Robert Mackenzie did net for Lochs five minutes before the end with a lobbed finish from the edge of the box as the Lochs supporters dared to dream of a dramatic fight back.

It wasn’t to be and it wasn’t their night. This night belonged to Carloway and to the class of 2016 whom have propelled themselves into the club record books as their first ever Eilean an Fhraoich Cup winners.

It was a wondrous sight to see the likes of DR Macleod, a club legend in his heyday and part of the Carloway side which reached three successive, albeit unsuccessful, Eilean an Fhraoich Cup finals in the 1950’s, grinning as the rain continued to tumble down as he beamed with pride at seeing the club’s EAF hoodoo finally lifted.

“Given the conditions I thought it was a good final and, as expected, we had to fight really hard to win it,” added Miller.

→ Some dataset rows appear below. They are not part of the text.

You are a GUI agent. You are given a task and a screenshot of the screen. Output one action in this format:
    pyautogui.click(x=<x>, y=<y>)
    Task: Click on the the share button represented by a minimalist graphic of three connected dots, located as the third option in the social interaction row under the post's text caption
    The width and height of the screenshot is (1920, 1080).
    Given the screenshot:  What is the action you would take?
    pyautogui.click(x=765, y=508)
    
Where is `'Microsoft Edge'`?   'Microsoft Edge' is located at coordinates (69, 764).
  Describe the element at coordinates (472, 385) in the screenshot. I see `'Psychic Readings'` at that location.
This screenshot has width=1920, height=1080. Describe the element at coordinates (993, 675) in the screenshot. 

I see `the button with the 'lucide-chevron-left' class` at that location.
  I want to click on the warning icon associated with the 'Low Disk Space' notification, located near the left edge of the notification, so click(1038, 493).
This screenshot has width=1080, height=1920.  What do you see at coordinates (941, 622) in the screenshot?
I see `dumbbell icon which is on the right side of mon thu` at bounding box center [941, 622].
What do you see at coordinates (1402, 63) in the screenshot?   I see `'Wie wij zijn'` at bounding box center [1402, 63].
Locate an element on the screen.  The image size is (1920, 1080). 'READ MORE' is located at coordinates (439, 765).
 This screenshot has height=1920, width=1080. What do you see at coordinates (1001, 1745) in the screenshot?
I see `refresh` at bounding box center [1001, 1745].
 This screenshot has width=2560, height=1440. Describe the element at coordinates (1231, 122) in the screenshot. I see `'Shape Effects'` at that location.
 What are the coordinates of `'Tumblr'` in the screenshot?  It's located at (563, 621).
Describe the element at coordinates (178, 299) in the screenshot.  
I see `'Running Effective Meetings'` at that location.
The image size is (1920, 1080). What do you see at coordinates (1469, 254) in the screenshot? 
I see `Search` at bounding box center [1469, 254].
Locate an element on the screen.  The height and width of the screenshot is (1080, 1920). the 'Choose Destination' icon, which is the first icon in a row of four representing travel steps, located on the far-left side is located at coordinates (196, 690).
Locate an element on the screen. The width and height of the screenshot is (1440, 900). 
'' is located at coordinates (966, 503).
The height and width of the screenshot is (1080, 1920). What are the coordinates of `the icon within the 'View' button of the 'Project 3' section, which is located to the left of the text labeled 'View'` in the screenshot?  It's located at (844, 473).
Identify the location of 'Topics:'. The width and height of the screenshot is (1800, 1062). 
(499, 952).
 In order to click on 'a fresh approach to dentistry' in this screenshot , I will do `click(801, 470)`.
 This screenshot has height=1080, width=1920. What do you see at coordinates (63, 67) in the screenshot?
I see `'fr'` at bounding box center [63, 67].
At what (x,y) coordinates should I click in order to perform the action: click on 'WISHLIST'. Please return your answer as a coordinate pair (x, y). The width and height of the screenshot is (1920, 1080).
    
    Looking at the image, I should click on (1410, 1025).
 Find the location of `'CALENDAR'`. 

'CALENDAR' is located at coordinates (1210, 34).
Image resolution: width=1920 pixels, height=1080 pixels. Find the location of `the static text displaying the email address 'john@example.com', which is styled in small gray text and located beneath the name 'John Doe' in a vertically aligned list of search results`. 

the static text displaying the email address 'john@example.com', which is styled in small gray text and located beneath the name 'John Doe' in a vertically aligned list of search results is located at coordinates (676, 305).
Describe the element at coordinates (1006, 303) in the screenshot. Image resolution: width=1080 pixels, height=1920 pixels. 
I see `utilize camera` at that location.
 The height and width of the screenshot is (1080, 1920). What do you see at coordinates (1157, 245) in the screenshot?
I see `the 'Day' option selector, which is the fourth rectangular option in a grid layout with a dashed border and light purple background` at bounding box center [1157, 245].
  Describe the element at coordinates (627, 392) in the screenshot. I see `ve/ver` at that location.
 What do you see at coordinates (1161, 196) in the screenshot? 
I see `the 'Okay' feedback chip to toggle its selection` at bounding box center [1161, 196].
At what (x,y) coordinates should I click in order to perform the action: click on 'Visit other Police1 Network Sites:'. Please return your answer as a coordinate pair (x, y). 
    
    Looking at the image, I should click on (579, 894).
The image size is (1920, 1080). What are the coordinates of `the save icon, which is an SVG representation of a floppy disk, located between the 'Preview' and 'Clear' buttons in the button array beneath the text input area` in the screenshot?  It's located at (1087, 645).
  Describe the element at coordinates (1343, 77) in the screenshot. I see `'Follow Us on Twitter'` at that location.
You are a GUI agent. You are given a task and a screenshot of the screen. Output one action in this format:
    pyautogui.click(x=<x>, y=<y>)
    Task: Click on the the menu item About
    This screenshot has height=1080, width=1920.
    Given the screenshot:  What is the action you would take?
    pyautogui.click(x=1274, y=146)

“We played some good football in the first half and were able to get behind the Lochs defence and get balls into the box – this led to a number of chances and the first goal which was well taken by Angus.

“Lochs were a threat at times, especially Jim O’Donnell, but I thought we were the better team in the first half and could have been more than one up.

“Lochs started strongly in the second half, came right back at us and got the equaliser but, there was a confidence about the team, and our reaction was to go straight back up and go ahead again.

“From 2.1, we pushed on and the third and fourth goals were great finishes. Credit to Lochs that they came back again with  a second  goal, but we defended really well in the last fifteen minutes and the team saw it out.”

As the Carloway prepared to make the walk towards the trophy presentation a playful comment from one of the Lochs camp urged them to glance at the Lochs flag on their way off the pitch – the supporters flag at the Creagan Dubh is emblazoned with the years of all their trophy wins including their 15 EAF wins.

Upon passing one grinning Carloway supporter quipped ‘I’m here to see the flag which I believe is now at half mast.’

Carloway won the EAF battle but with the two sides poised to meet again in the league run in as Lochs seek to retain the league title - the war is far from over.